Platforma cro.pl© Chorwacja online™ - podróżuj z nami po całym świecie! Odkryj Chorwację i nie tylko na forum obecnych i przyszłych Cromaniaków ツ

Bezpieczeństwo na wakacjach

Wszystkie rozmowy na tematy turystyczne nie związane z wcześniejszymi działami mogą trafiać tutaj. Zachowanie się naszych rodaków za granicą, wybór kraju wakacyjnego wyjazdu, czy korzystać z biur podróży.
[Nie ma tutaj miejsca na reklamy. Molim, ovdje nije mjesto za reklame. Please do not advertise.]
ZytaS
Cromaniak
Avatar użytkownika
Posty: 2080
Dołączył(a): 08.01.2012
Bezpieczeństwo na wakacjach

Nieprzeczytany postnapisał(a) ZytaS » 30.11.2017 01:00

Kiedy w 2010 roku jechaliśmy pierwszy raz do Chorwacji nie byliśmy do tego wyjazdu zupełnie w ogóle przygotowani :oops: Przede wszystkim nie znaliśmy tego forum :wink: A o poskokach, skorpionach itp. stworach doczytałam dopiero po powrocie. O tym, ze trzeba mieć buty do wody dowiedzieliśmy się dopiero na kwaterce (znalezionej, a raczej ona znalazła nas - w ciemno). W ciemno zresztą też zjechaliśmy z autostrady - najbardziej znajomo kojarzył nam się rejon Trogir - Split. Ale to tylko ten pierwszy raz... w każdym zakresie. Wcześniej były tylko wczasy zorganizowane.
Teraz już jesteśmy ostrożniejsi (starsi, bardziej doświadczeni :?: ) i zanim wymyślimy sobie destynację - staramy się jak najwięcej dowiedzieć o miejscach, które odwiedzimy (nieocenione jest tutaj cro.pl :smo: ) Także w kwestii bezpieczeństwa.
Naczytaliśmy się o górzystych rejonach Albanii i Czarnogóry i chcielibyśmy tam się wybrać, chociaż na parę dni.
No i tu czytamy http://thethi-guide.com/we-hardly-punis ... -tourists/ : Deklaracja mieszkańców Theth... W 2015 r. zamordowano dwójkę turystów z Czech jadących do Theth, wprawdzie sprawca został ujęty, mieszkańcy deklarują, że jest bezpiecznie, ale... dalej informacja, że trzej studenci z Czech, w sierpniu 2001 r., zniknęli bez śladu podczas wędrówki w regionie Dukagjini, w pobliżu granicy z Czarnogórą i Kosowem, rok później została zamordowana właścicielka pensjonatu z Theth gdzie mieszkali studenci, a ich samych nie znaleziono do dzisiaj: http://www.balkaninsight.com/en/article ... g-students.
Kiedy czytam np. posty Franza, gdzie niejednokrotnie samotnie wędruje po górach, to jestem pod wrażeniem, ale jednocześnie zastanawiam się czy jest to bezpieczne. I nie chodzi tylko o przyrodę, ale o ludzi spotykanych na takich trasach, nie zawsze są przyjaźnie nastawieni, jak widać z powyższych artykułów.
Jakie są Wasze doświadczenia? Czy spotkała Was kiedyś jakaś przykrość ze strony "tubylców"? czy były sytuacje, których nie chcielibyście więcej doświadczyć?
kulka53
Weteran
Posty: 13338
Dołączył(a): 31.05.2006

Nieprzeczytany postnapisał(a) kulka53 » 30.11.2017 07:08

ZytaS napisał(a):Jakie są Wasze doświadczenia?

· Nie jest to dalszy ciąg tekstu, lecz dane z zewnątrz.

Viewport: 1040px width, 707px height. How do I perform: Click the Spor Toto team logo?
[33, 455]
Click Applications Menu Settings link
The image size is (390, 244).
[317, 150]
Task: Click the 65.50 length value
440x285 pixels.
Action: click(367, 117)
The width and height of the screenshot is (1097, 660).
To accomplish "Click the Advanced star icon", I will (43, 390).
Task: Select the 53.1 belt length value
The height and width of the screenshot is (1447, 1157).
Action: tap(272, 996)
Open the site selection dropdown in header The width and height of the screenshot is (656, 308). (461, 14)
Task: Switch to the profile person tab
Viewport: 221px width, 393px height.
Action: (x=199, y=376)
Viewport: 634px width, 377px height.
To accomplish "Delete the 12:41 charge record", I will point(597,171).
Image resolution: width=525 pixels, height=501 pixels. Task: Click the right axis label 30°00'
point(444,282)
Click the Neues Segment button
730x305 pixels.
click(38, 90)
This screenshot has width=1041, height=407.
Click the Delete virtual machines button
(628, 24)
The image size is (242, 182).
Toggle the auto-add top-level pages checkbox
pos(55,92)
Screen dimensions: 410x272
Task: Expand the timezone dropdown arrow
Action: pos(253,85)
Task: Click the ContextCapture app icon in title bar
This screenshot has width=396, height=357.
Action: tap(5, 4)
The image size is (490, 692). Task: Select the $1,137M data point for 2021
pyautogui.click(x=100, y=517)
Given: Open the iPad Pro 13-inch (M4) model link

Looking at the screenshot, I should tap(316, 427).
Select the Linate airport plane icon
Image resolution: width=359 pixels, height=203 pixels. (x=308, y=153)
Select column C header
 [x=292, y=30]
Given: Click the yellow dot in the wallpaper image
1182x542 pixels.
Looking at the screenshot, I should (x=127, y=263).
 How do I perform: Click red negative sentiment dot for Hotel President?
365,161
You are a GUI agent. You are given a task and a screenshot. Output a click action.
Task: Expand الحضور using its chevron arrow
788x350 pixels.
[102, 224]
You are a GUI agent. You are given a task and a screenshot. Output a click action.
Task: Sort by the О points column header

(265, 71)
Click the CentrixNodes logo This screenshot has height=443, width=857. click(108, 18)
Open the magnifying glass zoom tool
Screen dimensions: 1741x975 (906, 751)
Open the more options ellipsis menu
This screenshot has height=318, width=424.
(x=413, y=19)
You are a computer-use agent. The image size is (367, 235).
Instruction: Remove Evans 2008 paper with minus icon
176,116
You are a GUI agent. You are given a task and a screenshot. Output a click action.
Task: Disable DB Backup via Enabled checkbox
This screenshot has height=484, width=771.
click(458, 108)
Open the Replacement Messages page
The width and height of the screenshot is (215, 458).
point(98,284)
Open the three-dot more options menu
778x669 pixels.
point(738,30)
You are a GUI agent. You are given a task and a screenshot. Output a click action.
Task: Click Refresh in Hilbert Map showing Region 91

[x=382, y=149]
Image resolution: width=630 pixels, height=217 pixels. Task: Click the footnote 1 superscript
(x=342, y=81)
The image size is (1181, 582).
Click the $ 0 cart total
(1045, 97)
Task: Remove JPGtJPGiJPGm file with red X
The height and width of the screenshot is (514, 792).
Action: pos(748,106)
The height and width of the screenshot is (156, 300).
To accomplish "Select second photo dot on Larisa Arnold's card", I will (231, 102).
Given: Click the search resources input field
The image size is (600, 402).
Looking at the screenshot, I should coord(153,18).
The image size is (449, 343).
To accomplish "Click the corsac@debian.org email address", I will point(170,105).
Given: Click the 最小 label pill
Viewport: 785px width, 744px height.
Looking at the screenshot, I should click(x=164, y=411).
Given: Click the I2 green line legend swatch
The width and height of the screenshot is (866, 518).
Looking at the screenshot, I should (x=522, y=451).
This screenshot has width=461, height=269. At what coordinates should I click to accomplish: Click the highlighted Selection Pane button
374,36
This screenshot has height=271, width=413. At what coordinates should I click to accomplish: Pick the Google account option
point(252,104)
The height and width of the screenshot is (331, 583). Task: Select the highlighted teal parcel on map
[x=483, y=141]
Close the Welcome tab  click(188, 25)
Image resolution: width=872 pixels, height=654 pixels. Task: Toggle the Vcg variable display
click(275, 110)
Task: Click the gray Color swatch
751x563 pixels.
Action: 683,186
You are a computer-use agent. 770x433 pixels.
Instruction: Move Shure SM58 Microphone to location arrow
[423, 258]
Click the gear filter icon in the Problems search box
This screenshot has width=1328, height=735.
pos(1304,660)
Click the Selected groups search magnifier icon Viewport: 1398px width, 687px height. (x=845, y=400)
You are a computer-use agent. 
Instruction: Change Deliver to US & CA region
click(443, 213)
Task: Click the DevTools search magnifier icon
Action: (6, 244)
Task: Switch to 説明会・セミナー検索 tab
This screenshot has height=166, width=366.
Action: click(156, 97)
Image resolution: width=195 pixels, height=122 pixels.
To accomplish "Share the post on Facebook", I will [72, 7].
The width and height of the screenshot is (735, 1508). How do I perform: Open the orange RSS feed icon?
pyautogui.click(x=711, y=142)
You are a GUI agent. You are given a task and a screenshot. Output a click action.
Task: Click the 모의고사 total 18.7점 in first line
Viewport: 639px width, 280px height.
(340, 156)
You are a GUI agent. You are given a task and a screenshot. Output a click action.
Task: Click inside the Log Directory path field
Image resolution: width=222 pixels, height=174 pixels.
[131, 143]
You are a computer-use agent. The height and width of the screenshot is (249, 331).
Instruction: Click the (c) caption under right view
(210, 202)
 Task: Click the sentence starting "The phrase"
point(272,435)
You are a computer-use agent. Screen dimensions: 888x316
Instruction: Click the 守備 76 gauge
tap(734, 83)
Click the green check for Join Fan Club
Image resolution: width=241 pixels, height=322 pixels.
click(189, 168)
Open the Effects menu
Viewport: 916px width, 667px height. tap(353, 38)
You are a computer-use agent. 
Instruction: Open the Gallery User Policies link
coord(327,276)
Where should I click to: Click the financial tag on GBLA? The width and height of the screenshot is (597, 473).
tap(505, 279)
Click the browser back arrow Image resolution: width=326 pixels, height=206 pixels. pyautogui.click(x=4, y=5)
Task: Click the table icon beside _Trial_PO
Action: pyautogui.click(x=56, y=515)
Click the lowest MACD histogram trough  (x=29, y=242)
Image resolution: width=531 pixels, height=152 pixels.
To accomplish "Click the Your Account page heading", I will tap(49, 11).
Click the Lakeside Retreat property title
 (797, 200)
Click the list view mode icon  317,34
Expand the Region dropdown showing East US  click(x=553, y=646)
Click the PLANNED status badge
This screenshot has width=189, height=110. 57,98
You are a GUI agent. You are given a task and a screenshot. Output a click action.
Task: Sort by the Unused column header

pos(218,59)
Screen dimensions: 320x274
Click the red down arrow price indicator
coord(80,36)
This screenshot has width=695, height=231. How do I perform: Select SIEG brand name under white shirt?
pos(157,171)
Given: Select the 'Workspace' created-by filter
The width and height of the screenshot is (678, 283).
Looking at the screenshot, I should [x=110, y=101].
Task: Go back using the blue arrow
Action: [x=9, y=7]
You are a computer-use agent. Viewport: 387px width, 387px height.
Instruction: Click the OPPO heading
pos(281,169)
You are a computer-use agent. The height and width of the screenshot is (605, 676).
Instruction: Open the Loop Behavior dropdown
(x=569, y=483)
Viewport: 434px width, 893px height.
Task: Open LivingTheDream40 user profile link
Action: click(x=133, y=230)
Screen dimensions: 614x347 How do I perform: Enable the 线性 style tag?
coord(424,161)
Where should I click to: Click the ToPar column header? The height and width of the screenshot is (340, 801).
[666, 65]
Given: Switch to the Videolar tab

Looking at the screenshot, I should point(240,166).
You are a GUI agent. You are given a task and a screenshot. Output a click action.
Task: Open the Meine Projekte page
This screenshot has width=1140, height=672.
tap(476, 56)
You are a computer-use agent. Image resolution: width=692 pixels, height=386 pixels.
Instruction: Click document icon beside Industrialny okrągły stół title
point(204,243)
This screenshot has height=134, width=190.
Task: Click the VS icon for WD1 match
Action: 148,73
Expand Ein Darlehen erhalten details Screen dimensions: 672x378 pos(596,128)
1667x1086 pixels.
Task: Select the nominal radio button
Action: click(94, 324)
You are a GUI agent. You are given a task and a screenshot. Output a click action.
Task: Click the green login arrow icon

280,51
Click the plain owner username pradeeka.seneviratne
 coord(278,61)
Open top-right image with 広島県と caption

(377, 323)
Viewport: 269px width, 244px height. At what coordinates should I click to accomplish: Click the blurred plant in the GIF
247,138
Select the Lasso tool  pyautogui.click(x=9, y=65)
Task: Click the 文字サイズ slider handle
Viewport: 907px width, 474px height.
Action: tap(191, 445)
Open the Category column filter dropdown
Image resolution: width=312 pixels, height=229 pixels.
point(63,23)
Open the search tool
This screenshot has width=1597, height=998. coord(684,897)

Powiedzieć że złaziliśmy czarnogórskie góry byłoby raczej przesadą :roll: , ale odbyliśmy kilka wycieczek w kilku pasmach - Komovi, Kucka Krajina, Bjelasica, Sinjajevina, Hajla, oczywiście także w popularnym Durmitorze. I nie było to ostatnio, ale 10 lat temu. Poza 2-3 krotnym spotkaniem wolno biegających pasterskich psów (zwłaszcza jedna sytuacja była niebezpieczna kiedy psy pędem puściły się w naszym kierunku i w ostatniej niemal chwili zostały przywołane przez właścicieli z jakiegoś katunu) żadnych innych niebezpieczeństw nie odnotowaliśmy. Samochód zostawialiśmy na pastwę losu w różnych dziwnych miejscach, w lesie, gdzieś przy drodze, zdarzało się, że w nim spaliśmy. Podczas niektórych wycieczek nie spotykaliśmy NIKOGO, podczas innych - pojedynczych ludzi. Stosunek tubylców był obojętny, z turystami czasem zamieniliśmy parę słów. Jedno spotkanie pamiętam dobrze, było to pod szczytem Hajla na granicy Czarnogóry i Kosova gdzie spotkaliśmy grupkę Kosovarów którzy podeszli od swojej strony, dość długo rozmawialiśmy na temat tamtejszych gór, Polski itp.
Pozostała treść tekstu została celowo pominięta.